第4話
僕は学校から出て立花さんが好きだというアニソンを調べた。アニソンって本当に幅が広い。同じアニメなのに全然ジャンルが違う。僕の知っているというか、偏見でしかないけれどアニメのイメージと全然違った。有名だと言われているものから順に聴いていくと立花さんが弾いていた曲が数個出てきた。
「この曲好きだな。」
アニメの名前を検索にかけた。それは男性のアイドルアニメらしい。二人組で別れて歌っているそれは僕が今日立花さんから教えて貰った曲の一つだった。疾走感溢れる音なのに、主張の弱いピアノが心の繊細さを表しているようで強がっている子供のようだ。歌詞もとても綺麗な言葉なのにどこか切ない、やりきれない感情が伝わる。なによりこの曲を歌っている人の声が僕には響いた。音楽が好きだと伝わるのに叱られることを恐れているような、叫びたいのに怒られるのが怖いそんな臆病な子供。自分の好きなこと、やりたいことが明確なのに突き進めないもどかしさが伝わる。そんな声にもう一人の声が重なる。臆病な彼を怖くないよと手を伸ばす元気な子。難しいことは分からないけれど彼のことを助けたいという純粋な思いがある。引っ張り出すだけでなく、彼のペースに合わせて隣を歩く。時には互いに愚痴を言い合って、生き辛いねって泣き笑っているんだ。そして現実にあらがって進んで行く子供達に勇気を貰う。そんな曲。家で聴くことは出来ないだろうからこの登下校時間だけ。この時間だけはこれからも僕と音楽を繋がることが出来る。ほんの少しだけ僕はいつもより歩くペースを落とした。一秒でも多く音楽を聴いていたかったから。
「立花さん」
昨日理由を創らないと行けなかった僕はどこにいったのだろうか。今日は理由を考えるより先に足が音楽室へ向かったいた。あの曲の良さを話したい。その一心で僕は音楽室の扉を開けていた。
「昨日下校時間にアニソンを少し調べたんだけど、この曲凄く好きだった」
僕が携帯の画面を見せてそう伝えると、彼女は嬉しそうな顔でこちらへ向かってくる。携帯の画面を見ては僕の手をとり何か言った。正確には口を動かしただけ、言葉は出ていなかった。理解できていない僕をよそに彼女は僕をピアノのあるところへとひっぱる。きっと今日もピアノを弾くのだろう。彼女はピアノに手をかけた。
「あ、」
あの曲だ。僕が登下校中ずっと聴いていたあの曲。そう思っていると彼女はまた口をパクパクと動かす。
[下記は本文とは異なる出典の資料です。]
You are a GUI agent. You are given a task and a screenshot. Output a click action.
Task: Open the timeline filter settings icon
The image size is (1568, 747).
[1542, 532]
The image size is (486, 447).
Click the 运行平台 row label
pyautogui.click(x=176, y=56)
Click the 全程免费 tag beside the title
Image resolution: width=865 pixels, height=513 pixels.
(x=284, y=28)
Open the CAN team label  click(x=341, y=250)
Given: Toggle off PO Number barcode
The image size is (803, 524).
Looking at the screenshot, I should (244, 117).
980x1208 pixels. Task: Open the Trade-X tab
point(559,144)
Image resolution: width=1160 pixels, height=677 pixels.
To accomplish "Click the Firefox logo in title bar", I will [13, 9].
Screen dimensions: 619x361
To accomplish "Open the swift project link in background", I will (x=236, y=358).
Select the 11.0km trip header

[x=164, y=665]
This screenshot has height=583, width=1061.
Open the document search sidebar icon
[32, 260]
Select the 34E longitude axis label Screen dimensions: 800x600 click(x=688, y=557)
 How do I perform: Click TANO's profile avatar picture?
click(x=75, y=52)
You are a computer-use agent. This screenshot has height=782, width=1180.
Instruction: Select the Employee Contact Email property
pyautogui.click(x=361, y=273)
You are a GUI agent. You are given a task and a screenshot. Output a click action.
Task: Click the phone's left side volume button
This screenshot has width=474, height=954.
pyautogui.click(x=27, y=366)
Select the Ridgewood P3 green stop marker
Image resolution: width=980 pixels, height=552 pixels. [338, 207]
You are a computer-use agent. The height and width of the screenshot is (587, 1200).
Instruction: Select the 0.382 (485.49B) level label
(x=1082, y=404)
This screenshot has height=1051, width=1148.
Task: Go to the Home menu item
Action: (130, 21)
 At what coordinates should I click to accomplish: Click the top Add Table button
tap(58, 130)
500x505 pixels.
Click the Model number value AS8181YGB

『歌って』彼女はさっきからそう言っているように見えた。それが正解だとすれば彼女も酷なことを言う。僕は昨日知って下校時間に聴いたとしか行っていないのに、その状態で歌えと言うのだから。しっかり覚えている訳じゃない、けど。この曲を歌ってみたいと思っていた。家では歌えないし、ましてやカラオケなんて行ってはいけない。公園や河原で歌っていたら誰に見つかるか分からない。だから歌えないんだと思っていた。けどここには彼女と僕しかいない。
『♪~』
彼女の音と僕の声だけが響く。彼女の完璧な演奏と僕の拙い歌声だけが。この空間がいつまでも続けば良いのに。
『やっぱりもう歌えるじゃん』
弾き終わった彼女は筆を走らせ、興奮気味に僕にそう伝える。これは歌えてるに入るのか?
『もう一回歌ってよ』
彼女は僕にそう伝えると準備室へ姿を消した。
「え、独りでアカペラ?」
そんな言葉がこぼれたけれど彼女はまたすぐ姿を現した。彼女の手にはギター。いそいそとチューニングに接続にと準備をする。手慣れているのだろう。僕が手伝う暇もなくセットが終わった。まあ僕が手伝えることはもともとないのだけれど。
彼女はもう一度あの曲を弾き出した。イントロだけで伝わる。さっきとは全然違う印象。ピアノの時に感じた寂しさや不安とは違って、ギターでは疾走感をより感じて覚悟をもって道を選んで居る感じが伝わってくる。楽器で印象を変えられるなら歌い方も変えられるんじゃないかな。裏声を使った綺麗な高音じゃなくて、叫んでいるような地声に近い高音で。さっきより音程重視じゃなくて歌詞から伝わる感情を優先して歌う。
『♪~』
あ、この歌い方楽しいな。感情が吐き出せる感じ、誰かになっているかのような感覚。立花さんが虜になったのはこんなに楽しいからなのか。